■ **GIVEN PASSAGE**

########################################

MINNEAPOLIS, July 24 (UPI) -- Shriners Hospitals is ending its practice of free medical care for children in Minneapolis and across the nation, officials said.
By the end of July, all 20 Shriners Hospitals will bill insurance companies and charge families that can afford it co-payments, ending 89 years of free care, the Minneapolis Star Tribune reported.
Shriners officials said the change is required because donations are flat and because the organization's endowment fund took a major hit during the recession.
Shriners Hospital for Children-Twin Cities, a 40-bed orthopedics hospital in Minneapolis, started billing insurers in April as part of the nationwide rollout.
"We're not a poor organization," said Doug Maxwell, president and chief executive officer of Shriners Hospitals for Children, based in Tampa, Fla. "But if we don't make wise decisions now, we won't last."
Those without insurance will still be covered at no cost. The federal government will also allow the organization to waive co-pays and deductibles for Medicare and Medicaid patients, which comprise about 40 percent of its patient pool, the report said.
Shriners said the billing would cover less than half of the hospitals' operating costs.
"Insurance payments are not going to replace those funding sources," Lobeck said. "But they do enable us to reach out to more kids, offer more services and continue to have specialized programs that aren't always funded by health plans and traditional medicine."

########################################

[Saved data entries]
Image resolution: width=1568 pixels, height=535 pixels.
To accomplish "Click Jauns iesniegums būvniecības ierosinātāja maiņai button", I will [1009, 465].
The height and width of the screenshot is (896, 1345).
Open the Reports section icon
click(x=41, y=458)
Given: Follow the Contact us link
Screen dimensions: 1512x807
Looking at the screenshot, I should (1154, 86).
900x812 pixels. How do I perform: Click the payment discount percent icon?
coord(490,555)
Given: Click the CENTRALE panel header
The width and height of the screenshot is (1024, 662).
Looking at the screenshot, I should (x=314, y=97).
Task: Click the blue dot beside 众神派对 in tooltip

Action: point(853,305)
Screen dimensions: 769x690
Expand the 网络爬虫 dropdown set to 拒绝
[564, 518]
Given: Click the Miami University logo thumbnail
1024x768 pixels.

########################################

■ **WHAT YOU NEED TO DO**
Duplicate the portion of the Shriners Hospitals article above that lies between "By the end of" and "during the recession.", inclusive.

■ **OUTPUT BELOW**
By the end of July, all 20 Shriners Hospitals will bill insurance companies and charge families that can afford it co-payments, ending 89 years of free care, the Minneapolis Star Tribune reported.
Shriners officials said the change is required because donations are flat and because the organization's endowment fund took a major hit during the recession.